#### How to complete this task
Provide the records once more, identical to the original.

#### Record set
'''
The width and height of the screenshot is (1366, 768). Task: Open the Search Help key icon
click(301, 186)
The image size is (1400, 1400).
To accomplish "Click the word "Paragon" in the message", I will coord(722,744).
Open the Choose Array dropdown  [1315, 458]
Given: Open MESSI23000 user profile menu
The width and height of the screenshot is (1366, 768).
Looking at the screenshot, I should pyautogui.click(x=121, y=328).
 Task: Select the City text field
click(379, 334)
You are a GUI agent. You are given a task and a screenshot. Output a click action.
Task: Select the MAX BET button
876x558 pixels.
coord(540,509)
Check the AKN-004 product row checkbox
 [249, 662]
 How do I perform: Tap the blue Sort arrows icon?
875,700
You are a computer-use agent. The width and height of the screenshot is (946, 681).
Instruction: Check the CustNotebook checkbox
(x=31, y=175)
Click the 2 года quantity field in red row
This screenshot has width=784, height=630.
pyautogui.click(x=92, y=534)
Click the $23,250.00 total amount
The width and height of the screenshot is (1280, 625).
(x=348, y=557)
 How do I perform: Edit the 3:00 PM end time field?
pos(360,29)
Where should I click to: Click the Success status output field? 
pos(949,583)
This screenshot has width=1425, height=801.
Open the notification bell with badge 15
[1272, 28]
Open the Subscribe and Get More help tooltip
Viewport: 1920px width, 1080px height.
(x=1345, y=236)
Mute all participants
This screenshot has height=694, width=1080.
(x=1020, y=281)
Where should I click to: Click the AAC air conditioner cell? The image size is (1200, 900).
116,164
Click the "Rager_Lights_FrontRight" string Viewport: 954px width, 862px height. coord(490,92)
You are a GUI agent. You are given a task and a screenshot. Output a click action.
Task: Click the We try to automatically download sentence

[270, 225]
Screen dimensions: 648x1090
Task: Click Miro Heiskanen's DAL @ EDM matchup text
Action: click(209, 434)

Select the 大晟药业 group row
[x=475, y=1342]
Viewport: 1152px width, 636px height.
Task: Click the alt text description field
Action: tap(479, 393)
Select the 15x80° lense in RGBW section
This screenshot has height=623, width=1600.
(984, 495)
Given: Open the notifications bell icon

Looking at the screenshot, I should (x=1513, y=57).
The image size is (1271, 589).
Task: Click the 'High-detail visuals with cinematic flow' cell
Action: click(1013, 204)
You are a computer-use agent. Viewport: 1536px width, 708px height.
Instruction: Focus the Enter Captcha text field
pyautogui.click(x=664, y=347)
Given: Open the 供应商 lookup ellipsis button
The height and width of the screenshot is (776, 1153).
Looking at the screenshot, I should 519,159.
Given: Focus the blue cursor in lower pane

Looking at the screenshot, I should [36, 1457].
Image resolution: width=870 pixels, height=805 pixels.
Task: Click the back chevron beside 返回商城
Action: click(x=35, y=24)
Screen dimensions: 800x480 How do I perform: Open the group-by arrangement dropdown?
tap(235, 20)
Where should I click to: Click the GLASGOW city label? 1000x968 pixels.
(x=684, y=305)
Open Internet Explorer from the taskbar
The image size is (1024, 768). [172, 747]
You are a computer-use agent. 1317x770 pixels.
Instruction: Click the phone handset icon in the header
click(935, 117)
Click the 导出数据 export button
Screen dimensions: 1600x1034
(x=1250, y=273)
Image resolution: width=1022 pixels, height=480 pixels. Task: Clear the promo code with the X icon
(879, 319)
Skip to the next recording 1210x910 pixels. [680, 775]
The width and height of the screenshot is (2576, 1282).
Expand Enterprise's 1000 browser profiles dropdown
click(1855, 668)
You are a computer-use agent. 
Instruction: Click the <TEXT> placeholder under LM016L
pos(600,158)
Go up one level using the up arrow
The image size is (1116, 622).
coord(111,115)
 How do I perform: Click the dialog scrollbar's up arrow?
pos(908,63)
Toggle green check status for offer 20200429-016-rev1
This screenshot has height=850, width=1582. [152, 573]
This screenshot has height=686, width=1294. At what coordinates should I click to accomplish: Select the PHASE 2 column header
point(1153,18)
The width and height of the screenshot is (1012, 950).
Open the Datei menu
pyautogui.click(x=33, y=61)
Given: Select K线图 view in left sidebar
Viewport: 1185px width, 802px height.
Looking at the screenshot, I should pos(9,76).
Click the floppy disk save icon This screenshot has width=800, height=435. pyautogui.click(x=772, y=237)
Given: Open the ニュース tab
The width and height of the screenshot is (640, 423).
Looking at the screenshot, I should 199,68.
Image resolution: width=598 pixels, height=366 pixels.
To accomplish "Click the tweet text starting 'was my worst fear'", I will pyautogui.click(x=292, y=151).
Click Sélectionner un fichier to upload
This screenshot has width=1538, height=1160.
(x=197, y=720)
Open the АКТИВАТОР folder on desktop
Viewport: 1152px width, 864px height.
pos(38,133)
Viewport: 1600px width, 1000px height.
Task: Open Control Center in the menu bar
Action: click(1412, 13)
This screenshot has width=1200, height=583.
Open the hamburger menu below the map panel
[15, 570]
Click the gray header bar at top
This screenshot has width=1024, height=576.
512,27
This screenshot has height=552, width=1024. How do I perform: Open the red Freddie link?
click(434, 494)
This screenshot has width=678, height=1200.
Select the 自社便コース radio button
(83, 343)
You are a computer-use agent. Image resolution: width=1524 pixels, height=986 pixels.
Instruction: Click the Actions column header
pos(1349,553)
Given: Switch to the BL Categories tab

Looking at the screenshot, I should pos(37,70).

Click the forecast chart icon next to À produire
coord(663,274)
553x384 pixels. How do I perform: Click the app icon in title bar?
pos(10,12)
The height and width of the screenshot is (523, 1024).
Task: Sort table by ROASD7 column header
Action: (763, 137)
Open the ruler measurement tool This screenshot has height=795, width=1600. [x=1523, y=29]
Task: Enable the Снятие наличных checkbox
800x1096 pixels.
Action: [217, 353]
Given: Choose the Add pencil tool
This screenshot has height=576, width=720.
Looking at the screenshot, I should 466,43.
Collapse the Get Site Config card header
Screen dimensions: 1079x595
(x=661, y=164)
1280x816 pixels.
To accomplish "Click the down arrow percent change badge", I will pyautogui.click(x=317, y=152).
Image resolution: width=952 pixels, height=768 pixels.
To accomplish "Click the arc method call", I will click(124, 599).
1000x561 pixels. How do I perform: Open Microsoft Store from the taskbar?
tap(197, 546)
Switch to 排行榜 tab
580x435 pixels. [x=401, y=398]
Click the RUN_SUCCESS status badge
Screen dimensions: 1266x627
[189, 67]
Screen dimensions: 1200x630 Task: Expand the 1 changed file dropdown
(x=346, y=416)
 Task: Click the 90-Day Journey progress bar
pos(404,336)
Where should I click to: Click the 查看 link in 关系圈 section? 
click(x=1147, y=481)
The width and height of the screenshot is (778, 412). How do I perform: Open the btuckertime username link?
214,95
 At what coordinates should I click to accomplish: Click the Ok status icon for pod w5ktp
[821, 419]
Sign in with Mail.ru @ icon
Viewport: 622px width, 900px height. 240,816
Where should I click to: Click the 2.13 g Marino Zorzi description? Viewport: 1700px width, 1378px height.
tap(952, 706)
'''
#### Solution for this problem
The width and height of the screenshot is (1366, 768). Task: Open the Search Help key icon
click(301, 186)
The image size is (1400, 1400).
To accomplish "Click the word "Paragon" in the message", I will coord(722,744).
Open the Choose Array dropdown  [1315, 458]
Given: Open MESSI23000 user profile menu
The width and height of the screenshot is (1366, 768).
Looking at the screenshot, I should pyautogui.click(x=121, y=328).
 Task: Select the City text field
click(379, 334)
You are a GUI agent. You are given a task and a screenshot. Output a click action.
Task: Select the MAX BET button
876x558 pixels.
coord(540,509)
Check the AKN-004 product row checkbox
 [249, 662]
 How do I perform: Tap the blue Sort arrows icon?
875,700
You are a computer-use agent. The width and height of the screenshot is (946, 681).
Instruction: Check the CustNotebook checkbox
(x=31, y=175)
Click the 2 года quantity field in red row
This screenshot has width=784, height=630.
pyautogui.click(x=92, y=534)
Click the $23,250.00 total amount
The width and height of the screenshot is (1280, 625).
(x=348, y=557)
 How do I perform: Edit the 3:00 PM end time field?
pos(360,29)
Where should I click to: Click the Success status output field? 
pos(949,583)
This screenshot has width=1425, height=801.
Open the notification bell with badge 15
[1272, 28]
Open the Subscribe and Get More help tooltip
Viewport: 1920px width, 1080px height.
(x=1345, y=236)
Mute all participants
This screenshot has height=694, width=1080.
(x=1020, y=281)
Where should I click to: Click the AAC air conditioner cell? The image size is (1200, 900).
116,164
Click the "Rager_Lights_FrontRight" string Viewport: 954px width, 862px height. coord(490,92)
You are a GUI agent. You are given a task and a screenshot. Output a click action.
Task: Click the We try to automatically download sentence

[270, 225]
Screen dimensions: 648x1090
Task: Click Miro Heiskanen's DAL @ EDM matchup text
Action: click(209, 434)

Select the 大晟药业 group row
[x=475, y=1342]
Viewport: 1152px width, 636px height.
Task: Click the alt text description field
Action: tap(479, 393)
Select the 15x80° lense in RGBW section
This screenshot has height=623, width=1600.
(984, 495)
Given: Open the notifications bell icon

Looking at the screenshot, I should (x=1513, y=57).
The image size is (1271, 589).
Task: Click the 'High-detail visuals with cinematic flow' cell
Action: click(1013, 204)
You are a computer-use agent. Viewport: 1536px width, 708px height.
Instruction: Focus the Enter Captcha text field
pyautogui.click(x=664, y=347)
Given: Open the 供应商 lookup ellipsis button
The height and width of the screenshot is (776, 1153).
Looking at the screenshot, I should 519,159.
Given: Focus the blue cursor in lower pane

Looking at the screenshot, I should [36, 1457].
Image resolution: width=870 pixels, height=805 pixels.
Task: Click the back chevron beside 返回商城
Action: click(x=35, y=24)
Screen dimensions: 800x480 How do I perform: Open the group-by arrangement dropdown?
tap(235, 20)
Where should I click to: Click the GLASGOW city label? 1000x968 pixels.
(x=684, y=305)
Open Internet Explorer from the taskbar
The image size is (1024, 768). [172, 747]
You are a computer-use agent. 1317x770 pixels.
Instruction: Click the phone handset icon in the header
click(935, 117)
Click the 导出数据 export button
Screen dimensions: 1600x1034
(x=1250, y=273)
Image resolution: width=1022 pixels, height=480 pixels. Task: Clear the promo code with the X icon
(879, 319)
Skip to the next recording 1210x910 pixels. [680, 775]
The width and height of the screenshot is (2576, 1282).
Expand Enterprise's 1000 browser profiles dropdown
click(1855, 668)
You are a computer-use agent. 
Instruction: Click the <TEXT> placeholder under LM016L
pos(600,158)
Go up one level using the up arrow
The image size is (1116, 622).
coord(111,115)
 How do I perform: Click the dialog scrollbar's up arrow?
pos(908,63)
Toggle green check status for offer 20200429-016-rev1
This screenshot has height=850, width=1582. [152, 573]
This screenshot has height=686, width=1294. At what coordinates should I click to accomplish: Select the PHASE 2 column header
point(1153,18)
The width and height of the screenshot is (1012, 950).
Open the Datei menu
pyautogui.click(x=33, y=61)
Given: Select K线图 view in left sidebar
Viewport: 1185px width, 802px height.
Looking at the screenshot, I should pos(9,76).
Click the floppy disk save icon This screenshot has width=800, height=435. pyautogui.click(x=772, y=237)
Given: Open the ニュース tab
The width and height of the screenshot is (640, 423).
Looking at the screenshot, I should 199,68.
Image resolution: width=598 pixels, height=366 pixels.
To accomplish "Click the tweet text starting 'was my worst fear'", I will pyautogui.click(x=292, y=151).
Click Sélectionner un fichier to upload
This screenshot has width=1538, height=1160.
(x=197, y=720)
Open the АКТИВАТОР folder on desktop
Viewport: 1152px width, 864px height.
pos(38,133)
Viewport: 1600px width, 1000px height.
Task: Open Control Center in the menu bar
Action: click(1412, 13)
This screenshot has width=1200, height=583.
Open the hamburger menu below the map panel
[15, 570]
Click the gray header bar at top
This screenshot has width=1024, height=576.
512,27
This screenshot has height=552, width=1024. How do I perform: Open the red Freddie link?
click(434, 494)
This screenshot has width=678, height=1200.
Select the 自社便コース radio button
(83, 343)
You are a computer-use agent. Image resolution: width=1524 pixels, height=986 pixels.
Instruction: Click the Actions column header
pos(1349,553)
Given: Switch to the BL Categories tab

Looking at the screenshot, I should pos(37,70).

Click the forecast chart icon next to À produire
coord(663,274)
553x384 pixels. How do I perform: Click the app icon in title bar?
pos(10,12)
The height and width of the screenshot is (523, 1024).
Task: Sort table by ROASD7 column header
Action: (763, 137)
Open the ruler measurement tool This screenshot has height=795, width=1600. [x=1523, y=29]
Task: Enable the Снятие наличных checkbox
800x1096 pixels.
Action: [217, 353]
Given: Choose the Add pencil tool
This screenshot has height=576, width=720.
Looking at the screenshot, I should 466,43.
Collapse the Get Site Config card header
Screen dimensions: 1079x595
(x=661, y=164)
1280x816 pixels.
To accomplish "Click the down arrow percent change badge", I will pyautogui.click(x=317, y=152).
Image resolution: width=952 pixels, height=768 pixels.
To accomplish "Click the arc method call", I will click(124, 599).
1000x561 pixels. How do I perform: Open Microsoft Store from the taskbar?
tap(197, 546)
Switch to 排行榜 tab
580x435 pixels. [x=401, y=398]
Click the RUN_SUCCESS status badge
Screen dimensions: 1266x627
[189, 67]
Screen dimensions: 1200x630 Task: Expand the 1 changed file dropdown
(x=346, y=416)
 Task: Click the 90-Day Journey progress bar
pos(404,336)
Where should I click to: Click the 查看 link in 关系圈 section? 
click(x=1147, y=481)
The width and height of the screenshot is (778, 412). How do I perform: Open the btuckertime username link?
214,95
 At what coordinates should I click to accomplish: Click the Ok status icon for pod w5ktp
[821, 419]
Sign in with Mail.ru @ icon
Viewport: 622px width, 900px height. 240,816
Where should I click to: Click the 2.13 g Marino Zorzi description? Viewport: 1700px width, 1378px height.
tap(952, 706)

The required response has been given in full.